→ **Task prompt**
Return each row that contains the word "pixels". Letter case matters.

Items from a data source
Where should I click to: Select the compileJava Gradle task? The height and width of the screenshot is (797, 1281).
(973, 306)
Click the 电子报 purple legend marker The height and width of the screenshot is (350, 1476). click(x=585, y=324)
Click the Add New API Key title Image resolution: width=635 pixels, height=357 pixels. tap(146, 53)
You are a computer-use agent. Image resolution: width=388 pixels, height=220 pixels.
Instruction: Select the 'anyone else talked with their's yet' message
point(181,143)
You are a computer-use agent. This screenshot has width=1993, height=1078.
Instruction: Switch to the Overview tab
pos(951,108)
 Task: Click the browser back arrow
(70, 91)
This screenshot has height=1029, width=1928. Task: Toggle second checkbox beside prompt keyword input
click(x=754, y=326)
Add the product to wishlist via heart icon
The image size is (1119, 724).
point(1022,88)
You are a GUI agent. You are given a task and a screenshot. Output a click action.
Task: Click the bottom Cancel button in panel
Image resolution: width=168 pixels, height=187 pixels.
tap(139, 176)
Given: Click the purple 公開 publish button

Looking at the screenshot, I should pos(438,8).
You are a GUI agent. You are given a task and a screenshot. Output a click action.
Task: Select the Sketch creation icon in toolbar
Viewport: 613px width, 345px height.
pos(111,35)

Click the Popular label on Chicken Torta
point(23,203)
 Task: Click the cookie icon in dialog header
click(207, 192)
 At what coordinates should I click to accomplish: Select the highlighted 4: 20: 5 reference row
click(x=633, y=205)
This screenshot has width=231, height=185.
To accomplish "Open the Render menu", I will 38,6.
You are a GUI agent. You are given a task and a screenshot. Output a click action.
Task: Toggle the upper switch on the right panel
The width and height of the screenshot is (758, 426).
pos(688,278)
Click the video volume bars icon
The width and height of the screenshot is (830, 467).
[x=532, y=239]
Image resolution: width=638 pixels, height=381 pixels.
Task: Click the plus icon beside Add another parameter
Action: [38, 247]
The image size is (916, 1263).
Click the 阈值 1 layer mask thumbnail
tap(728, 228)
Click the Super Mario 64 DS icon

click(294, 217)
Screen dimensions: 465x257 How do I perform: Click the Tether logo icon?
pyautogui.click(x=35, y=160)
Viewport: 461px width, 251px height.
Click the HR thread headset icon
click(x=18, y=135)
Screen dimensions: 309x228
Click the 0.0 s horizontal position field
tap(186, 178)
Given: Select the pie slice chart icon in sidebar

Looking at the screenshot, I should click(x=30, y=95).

→ **Final result**
Click the Add New API Key title Image resolution: width=635 pixels, height=357 pixels. tap(146, 53)
You are a computer-use agent. Image resolution: width=388 pixels, height=220 pixels.
Image resolution: width=168 pixels, height=187 pixels.
Image resolution: width=638 pixels, height=381 pixels.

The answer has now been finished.